[start]
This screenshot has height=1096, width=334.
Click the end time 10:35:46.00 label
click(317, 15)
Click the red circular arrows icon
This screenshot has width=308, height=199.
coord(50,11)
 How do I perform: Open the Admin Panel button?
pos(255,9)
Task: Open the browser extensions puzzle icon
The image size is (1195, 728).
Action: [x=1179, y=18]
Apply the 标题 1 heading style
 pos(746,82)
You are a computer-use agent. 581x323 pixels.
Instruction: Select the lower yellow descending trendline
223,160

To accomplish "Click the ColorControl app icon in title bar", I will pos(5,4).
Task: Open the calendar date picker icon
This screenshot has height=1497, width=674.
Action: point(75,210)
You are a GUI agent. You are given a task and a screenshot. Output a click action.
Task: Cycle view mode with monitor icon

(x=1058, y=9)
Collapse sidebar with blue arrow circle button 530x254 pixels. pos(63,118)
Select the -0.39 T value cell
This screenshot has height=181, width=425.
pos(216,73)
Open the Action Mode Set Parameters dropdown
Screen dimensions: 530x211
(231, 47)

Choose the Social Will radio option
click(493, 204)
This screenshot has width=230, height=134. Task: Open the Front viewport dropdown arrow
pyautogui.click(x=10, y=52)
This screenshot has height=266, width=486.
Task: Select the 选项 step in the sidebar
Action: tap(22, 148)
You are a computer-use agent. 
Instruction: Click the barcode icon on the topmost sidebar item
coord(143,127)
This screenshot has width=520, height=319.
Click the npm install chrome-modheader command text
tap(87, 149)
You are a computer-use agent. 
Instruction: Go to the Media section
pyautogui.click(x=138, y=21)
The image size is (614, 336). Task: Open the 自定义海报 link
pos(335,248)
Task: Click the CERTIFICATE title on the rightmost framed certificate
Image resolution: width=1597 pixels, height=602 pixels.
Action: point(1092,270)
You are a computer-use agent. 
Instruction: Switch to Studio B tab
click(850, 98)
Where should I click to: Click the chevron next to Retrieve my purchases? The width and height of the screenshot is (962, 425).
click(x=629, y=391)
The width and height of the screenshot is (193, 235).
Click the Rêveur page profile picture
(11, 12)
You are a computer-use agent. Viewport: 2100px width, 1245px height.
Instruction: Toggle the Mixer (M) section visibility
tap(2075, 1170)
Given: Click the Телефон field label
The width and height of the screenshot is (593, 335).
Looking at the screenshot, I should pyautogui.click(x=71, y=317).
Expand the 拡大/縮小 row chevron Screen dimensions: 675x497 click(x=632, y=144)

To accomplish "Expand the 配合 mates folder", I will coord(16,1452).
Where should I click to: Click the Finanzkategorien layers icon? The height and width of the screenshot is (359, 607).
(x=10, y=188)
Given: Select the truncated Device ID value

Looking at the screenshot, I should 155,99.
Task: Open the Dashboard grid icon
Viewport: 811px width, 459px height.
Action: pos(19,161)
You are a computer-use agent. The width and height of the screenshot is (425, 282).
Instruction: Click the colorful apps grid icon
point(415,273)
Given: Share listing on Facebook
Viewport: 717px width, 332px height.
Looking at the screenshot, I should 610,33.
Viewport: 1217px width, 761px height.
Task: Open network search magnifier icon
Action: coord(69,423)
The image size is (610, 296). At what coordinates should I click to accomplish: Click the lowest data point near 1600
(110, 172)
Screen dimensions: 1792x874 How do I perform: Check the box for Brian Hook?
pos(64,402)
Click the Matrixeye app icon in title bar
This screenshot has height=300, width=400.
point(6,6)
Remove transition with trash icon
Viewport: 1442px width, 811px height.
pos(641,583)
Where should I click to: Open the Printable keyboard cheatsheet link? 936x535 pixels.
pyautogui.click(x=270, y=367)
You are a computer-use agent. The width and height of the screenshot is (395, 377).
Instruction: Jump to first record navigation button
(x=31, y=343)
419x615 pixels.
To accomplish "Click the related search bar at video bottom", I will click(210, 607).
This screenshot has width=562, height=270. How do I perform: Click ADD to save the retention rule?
[end]
EXERCISE PROMPT — Give as a numbered list, with blank lines omitted, the lines of the records from the line containing "Given: Click the Телефон field label" through the end of the records.

ANSWER —
1. Given: Click the Телефон field label
2. The width and height of the screenshot is (593, 335).
3. Looking at the screenshot, I should pyautogui.click(x=71, y=317).
4. Expand the 拡大/縮小 row chevron Screen dimensions: 675x497 click(x=632, y=144)
5. To accomplish "Expand the 配合 mates folder", I will coord(16,1452).
6. Where should I click to: Click the Finanzkategorien layers icon? The height and width of the screenshot is (359, 607).
7. (x=10, y=188)
8. Given: Select the truncated Device ID value
9. Looking at the screenshot, I should 155,99.
10. Task: Open the Dashboard grid icon
11. Viewport: 811px width, 459px height.
12. Action: pos(19,161)
13. You are a computer-use agent. The width and height of the screenshot is (425, 282).
14. Instruction: Click the colorful apps grid icon
15. point(415,273)
16. Given: Share listing on Facebook
17. Viewport: 717px width, 332px height.
18. Looking at the screenshot, I should 610,33.
19. Viewport: 1217px width, 761px height.
20. Task: Open network search magnifier icon
21. Action: coord(69,423)
22. The image size is (610, 296). At what coordinates should I click to accomplish: Click the lowest data point near 1600
23. (110, 172)
24. Screen dimensions: 1792x874 How do I perform: Check the box for Brian Hook?
25. pos(64,402)
26. Click the Matrixeye app icon in title bar
27. This screenshot has height=300, width=400.
28. point(6,6)
29. Remove transition with trash icon
30. Viewport: 1442px width, 811px height.
31. pos(641,583)
32. Where should I click to: Open the Printable keyboard cheatsheet link? 936x535 pixels.
33. pyautogui.click(x=270, y=367)
34. You are a computer-use agent. The width and height of the screenshot is (395, 377).
35. Instruction: Jump to first record navigation button
36. (x=31, y=343)
37. 419x615 pixels.
38. To accomplish "Click the related search bar at video bottom", I will click(210, 607).
39. This screenshot has width=562, height=270. How do I perform: Click ADD to save the retention rule?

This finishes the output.